Sajan claims 140% growth in 2007, with gross margins over 60% -- though the company is still small enough to escape notice in our "Ranking of Top 20 Translation Companies." Sajan does not report its numbers publicly. Licensing technology accounts for less than 15% of revenues because Sajan lets clients use the main component, Global Communication Management System or GCMS, free of charge. Another difference between Sajan and SDL is that it started building its software for enterprise clients from day one; translators were never the main audience. In 2003 the company substantially rewrote its software from the ground up to take advantage of the on-demand model. GCMS is now a multi-tenant application in which all clients use a single instance of the software.

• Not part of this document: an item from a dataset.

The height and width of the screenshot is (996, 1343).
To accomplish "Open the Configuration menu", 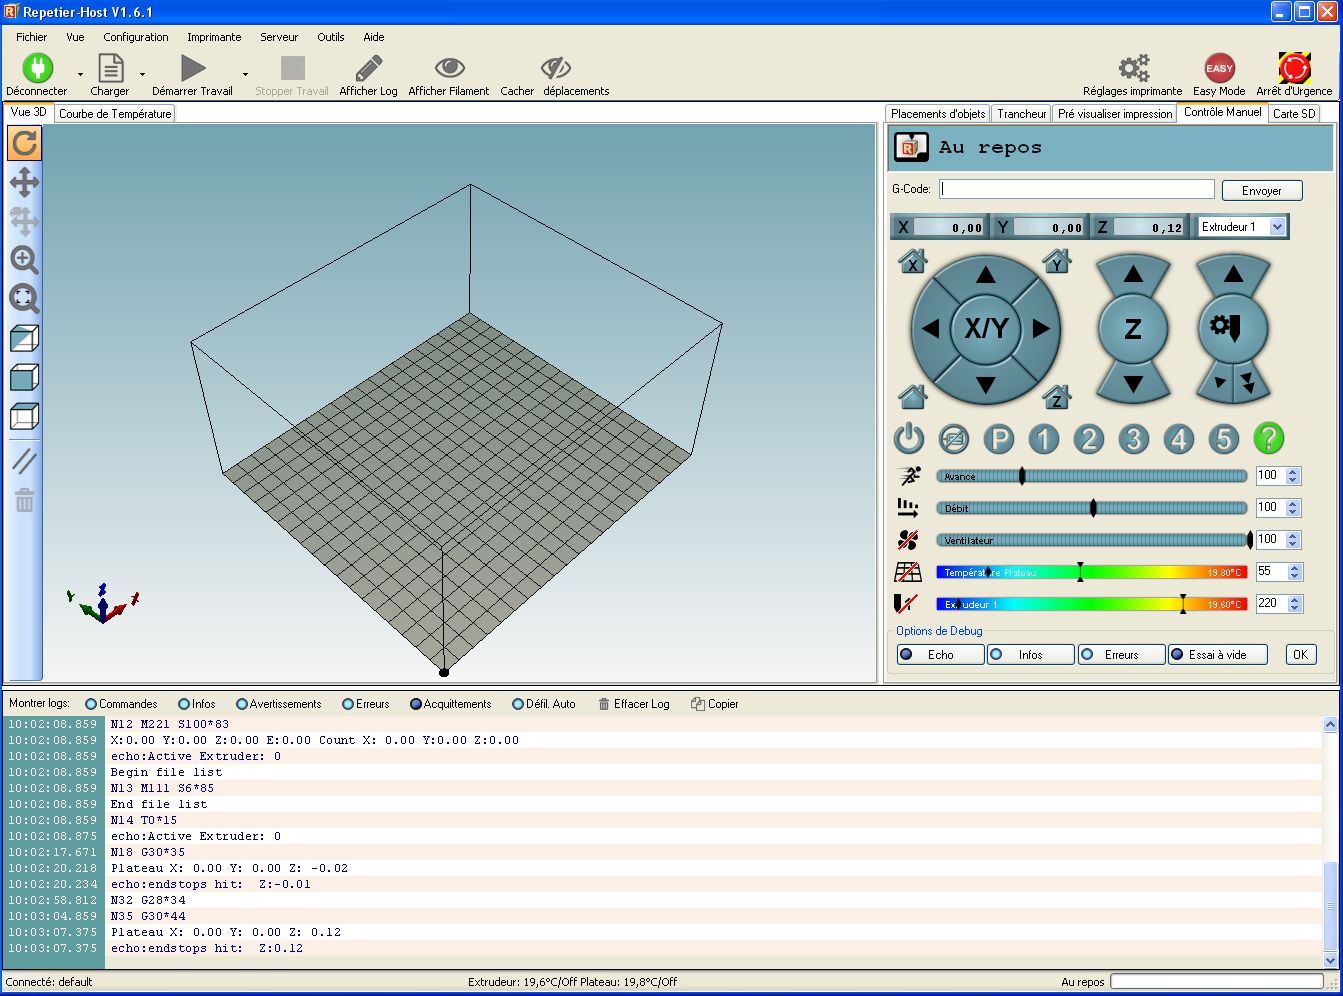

The company recently announced its new TMate Search technology, a "search and match" engine that serves as a stand-in for translation memory. Based on a single repository rather than a concatenation of individual TMs, TMate's contextual indexing returns results quickly, even on very large data sets. The company says the technology includes a "self-learning agent" developed by a third party but adapted to the translation environment. The primary benefit comes from improved relevance in fuzzy matching. In announcing the new capability, Sajan offers clients a challenge to benchmark TMate Search against whatever translation memory tool they are currently using. The company is setting client expectations for "10-60% net new matches above any existing TM technology on the market today."

Various parties have proposed TM benchmarking in the past, but the idea has not caught on, in part due to the non-trivial issue of how to create a fair and balanced playing field. The novelty here is that Sajan has side-stepped that problem. By laying the challenge at the doors of translation buyers, rather than to other service or technology providers, there is no question of fairness or levelness. The enterprise translation buyer only cares about their unique content, in the end, and they will set the standard and assess the results, with no need for an impartial judge. So, for instance, when we asked how will "fuzzy match" be defined? The answer was: "We'll let the client decide."